There are a lot of these. Typically, they begin with a person in crisis and often end in mayhem, blood and pain.

“Little Girl Down the Way” is one of these Vile things; it comes from sorrow and anger. Here’s where the anger came from.

I live on the Northside of Chicago. Wrigley Field, where the Chicago Cubs play, is three blocks to the north. Lake Michigan is three blocks east. During the season, my neighborhood, Wrigleyville, becomes… Remember in
It’s a Wonderful Life
, when Jimmy Stewart wishes he’d never been born, his guardian angel shows him a world without his influence? Potterville! That’s my neighborhood: sports bars, frat-rats and bunnies. In winter it’s just a place where the overcompensated come to hoot and puke out the butt ends of youth.

In the decade before the housing bubble busted, Wrigleyville was undergoing a facelift. People with far too much money and far too little imagination wanted to move here. They came because this had been a place they prowled when young, a place to get drunk, to get laid, to piss unchecked in alleys.

When they came back to live, they looked up and said, “We can’t have this...!”

They are not the source of my passion.

A malignancy came with yuppie infestation: 19
th
-century frame houses were dissolving; overnight, cheaply-built, enormously pricey faux-brick condos arose in their place, a form of urban cancer that both destroys our collective memory and offers us a glimpse of mid-21
st
-century slums-to-be.

But this isn’t from where my passion that formed this tale comes either…

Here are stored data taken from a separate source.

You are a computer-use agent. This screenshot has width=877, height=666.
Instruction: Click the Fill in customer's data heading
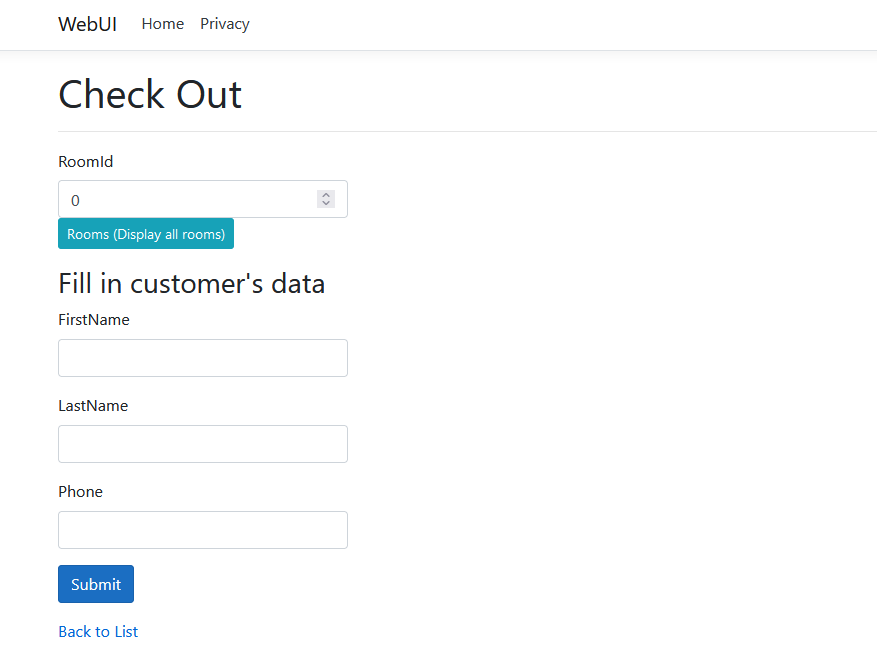pyautogui.click(x=191, y=283)
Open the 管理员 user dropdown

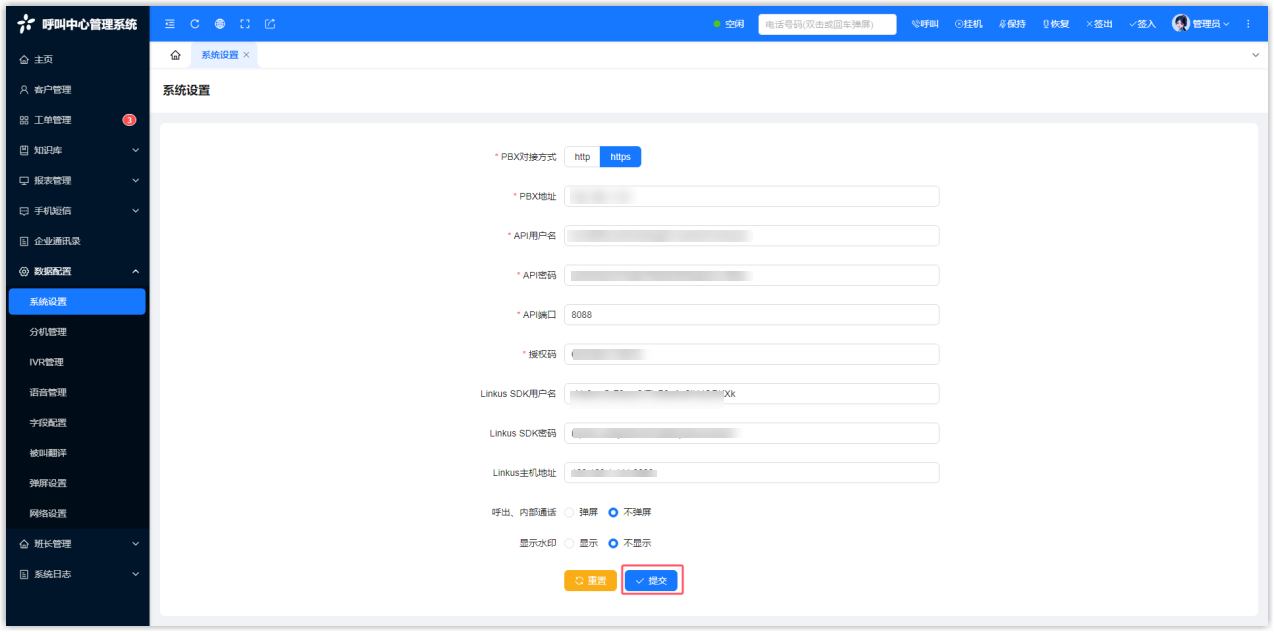(x=1200, y=24)
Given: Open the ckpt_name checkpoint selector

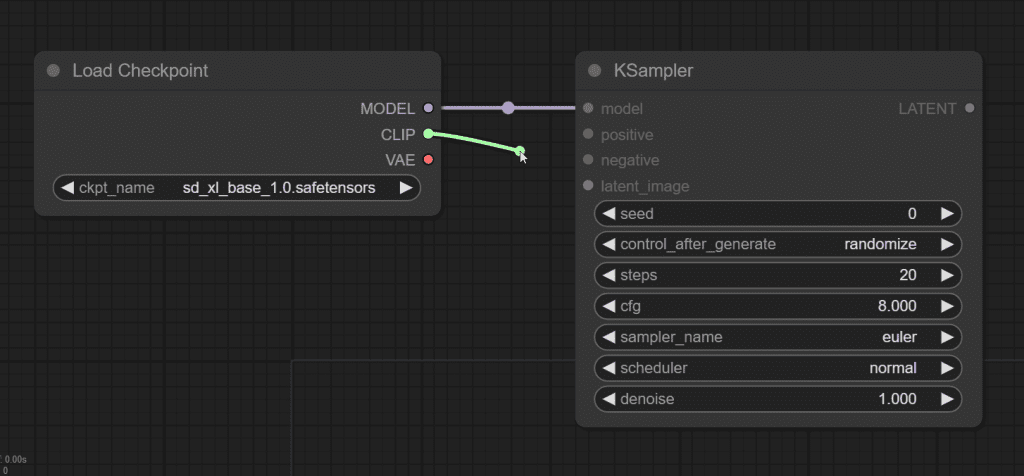Looking at the screenshot, I should 236,187.
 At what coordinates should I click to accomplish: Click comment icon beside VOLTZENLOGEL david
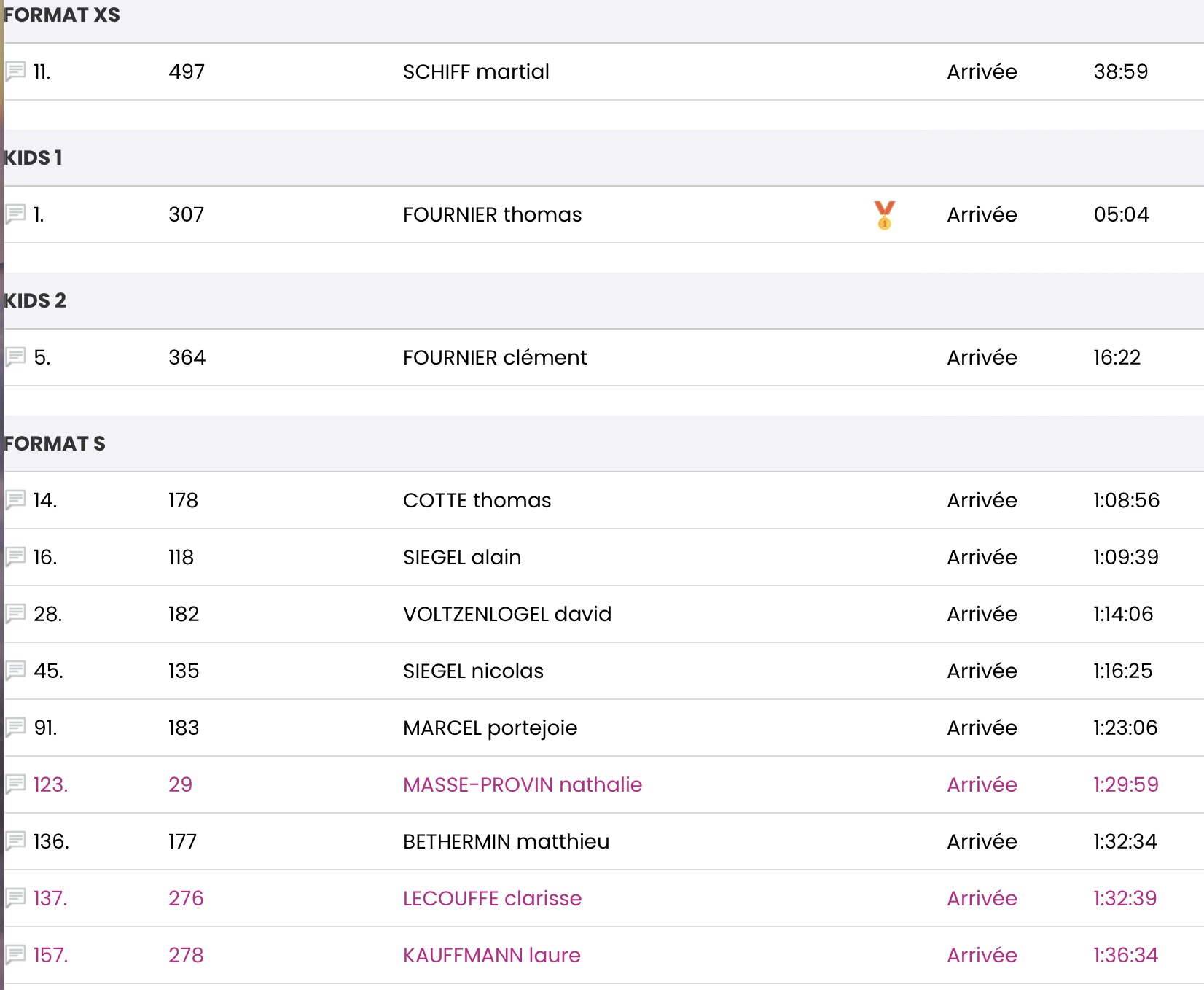(x=15, y=614)
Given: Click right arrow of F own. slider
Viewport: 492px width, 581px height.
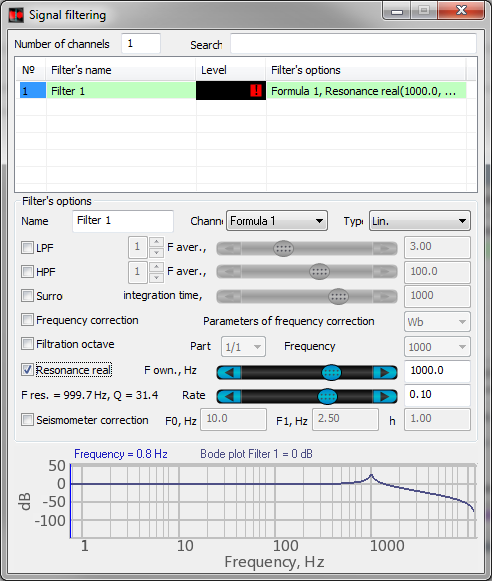Looking at the screenshot, I should click(385, 372).
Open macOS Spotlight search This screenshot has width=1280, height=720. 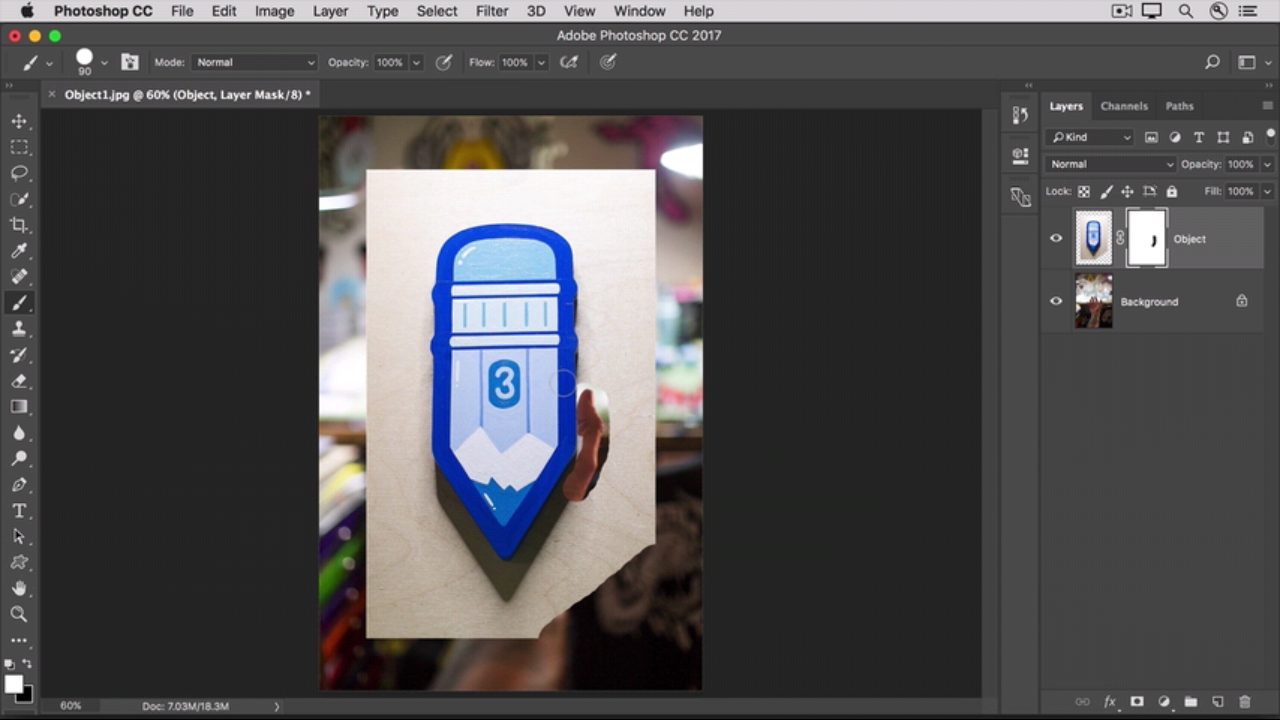click(x=1185, y=11)
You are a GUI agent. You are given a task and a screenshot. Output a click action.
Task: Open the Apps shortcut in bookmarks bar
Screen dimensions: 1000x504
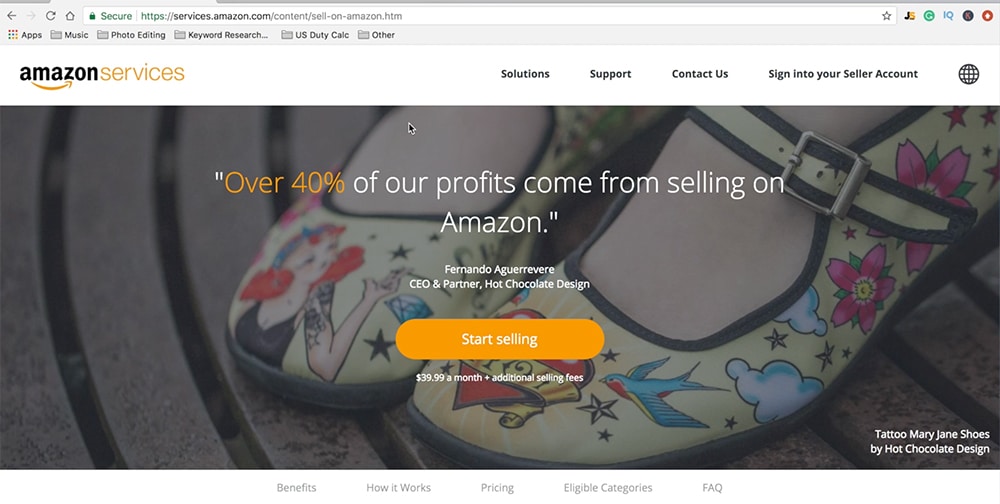(25, 35)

One afternoon, late in the 20
th
century, I was driving up the alley. I passed a muddy pond where a house and garage had been the day before. The site was surrounded by yellow crime scene tape. On hand was the usual cast: police, paramedics, plain-clothes bureaucrats, photographers, rubberneckers. The demolishers had uncovered the bones of a small body at the end of the walkway from the old house to the alley. The corpse was the body of what was presumed to be a 2-3-year-old girl. Apparently, she had been there for many years. Decades.

The old, sad tale went to the papers and disappeared.

Three years later, the story oozed back into the news. Chicago homicide had not given up on the little girl; they had done their job of speaking for the dead, a yeoman task when you consider that the victim the murder-police had to speak for in this case was about 50 years into her measure of eternity. The story returned as a page 5 news item: on her deathbed, a woman in Nebraska confessed to having killed her child in Chicago, in this place, now gone, in the late 1950s. The details were scant but moving by the bareness of their bones.

The woman had been identified and been found in hospital dying of congestive heart failure. When questioned, she confessed to having given birth to the girl in the late 1940s and had kept her a secret from the world. Reasons? No reasons. Or if there had been a reason, it probably derived from some unrecognizable form of love. See, when the mother became pregnant again, she kept the little girl locked in the basement to keep her new child from… From what, remains unknown. Love, of some unimaginable species.

While the remains found just down the way from my apartment seemed to have been those of a 3-year-old, the girl had actually survived to about 7 years then was murdered by the mother, maybe in a rage, maybe not, and, having confessed, the woman died.

The son that had been that mother’s second child, now in middle-age, was surprised to learn that he had had a sister and had shared that house in Chicago until he was 3 or 4 years old. Then he and his mother had packed and moved by night.

The view from our second floor porch looks down that alley. The little girl’s former burial site is less than 100 feet from my back gate. I wasn’t living in Chicago when the crime took place. I was just a kid then, a reasonably well-adjusted, all-too-coddled kid growing up happy, and not, in Reading, Pennsylvania. I don’t know what I was doing when the 20-pound 7-year-old became a corpse. But in my trailing years I shared a back alley with the little girl and that view from my window, down the way, and the changing shape of the neighborhood has always made me feel connected. We were neighbors, I guess. I grew up in a small town and people close to each other are neighbors, damn it.